Arbeitsauftrag: Sammle bitte aus den folgenden Zeilen jede, in der die Zeichenfolge „height“ vorkommt, und gib sie unverändert wieder. Achte dabei auf Groß- und Kleinschreibung.

[Extrahierte Datensätze]
========================

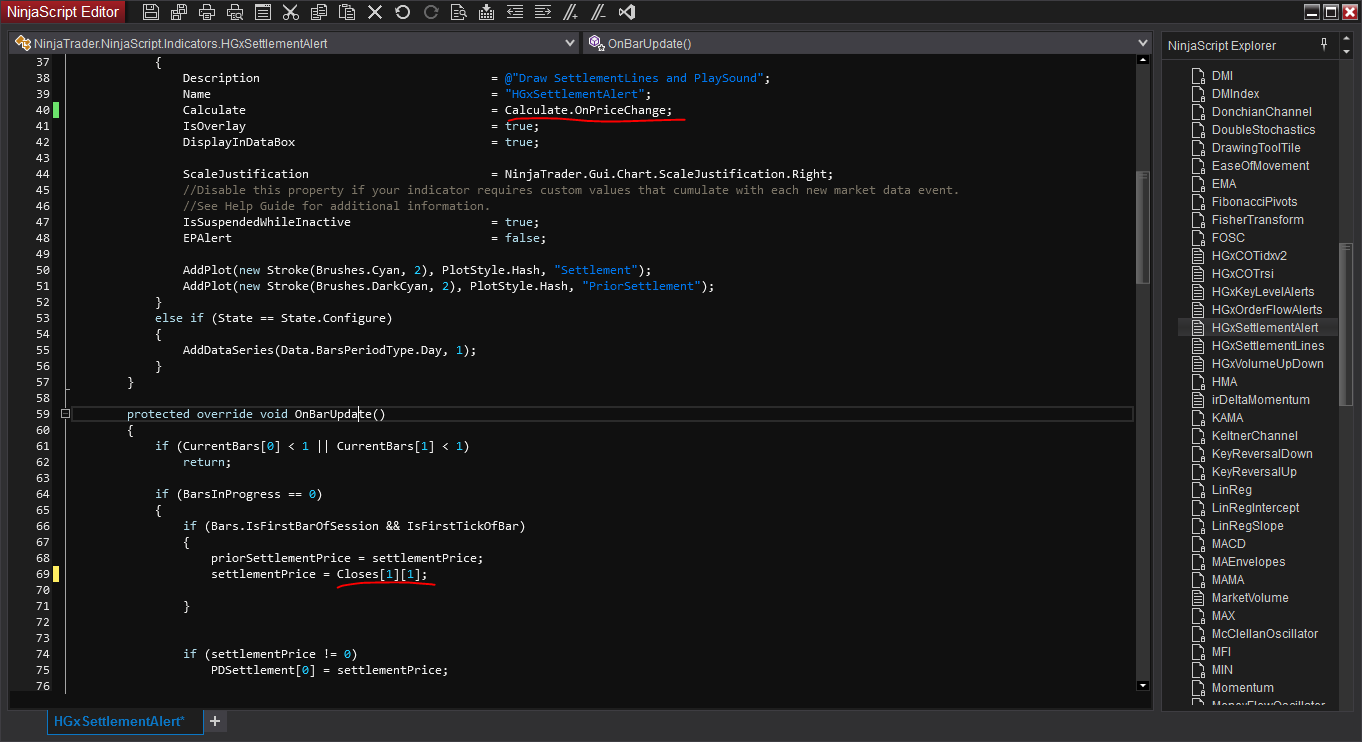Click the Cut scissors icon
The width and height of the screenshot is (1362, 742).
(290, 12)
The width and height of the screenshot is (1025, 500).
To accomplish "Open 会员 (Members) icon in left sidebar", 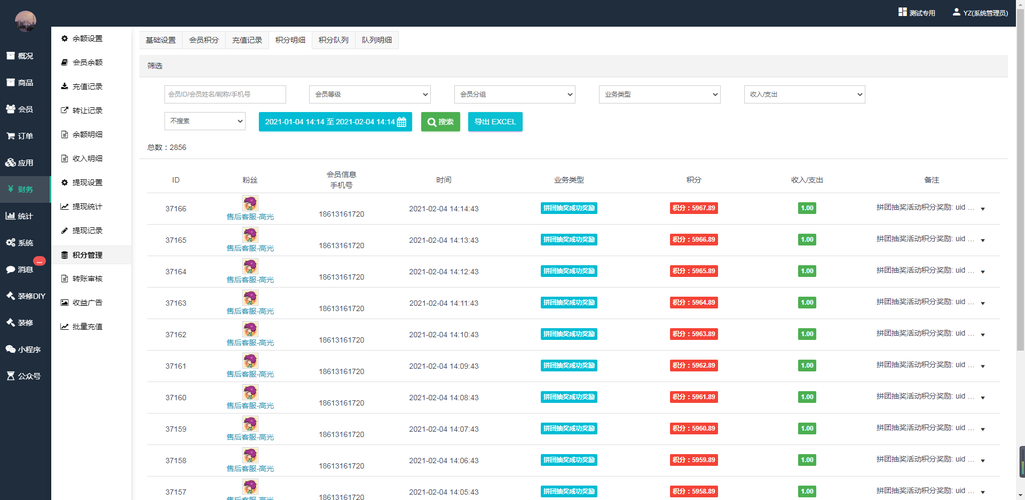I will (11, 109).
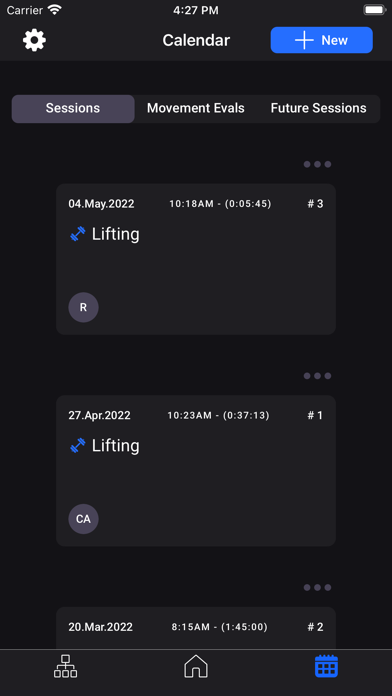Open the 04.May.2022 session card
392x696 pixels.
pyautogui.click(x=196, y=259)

========================

Antwort:
The width and height of the screenshot is (1362, 742).
The width and height of the screenshot is (1025, 500).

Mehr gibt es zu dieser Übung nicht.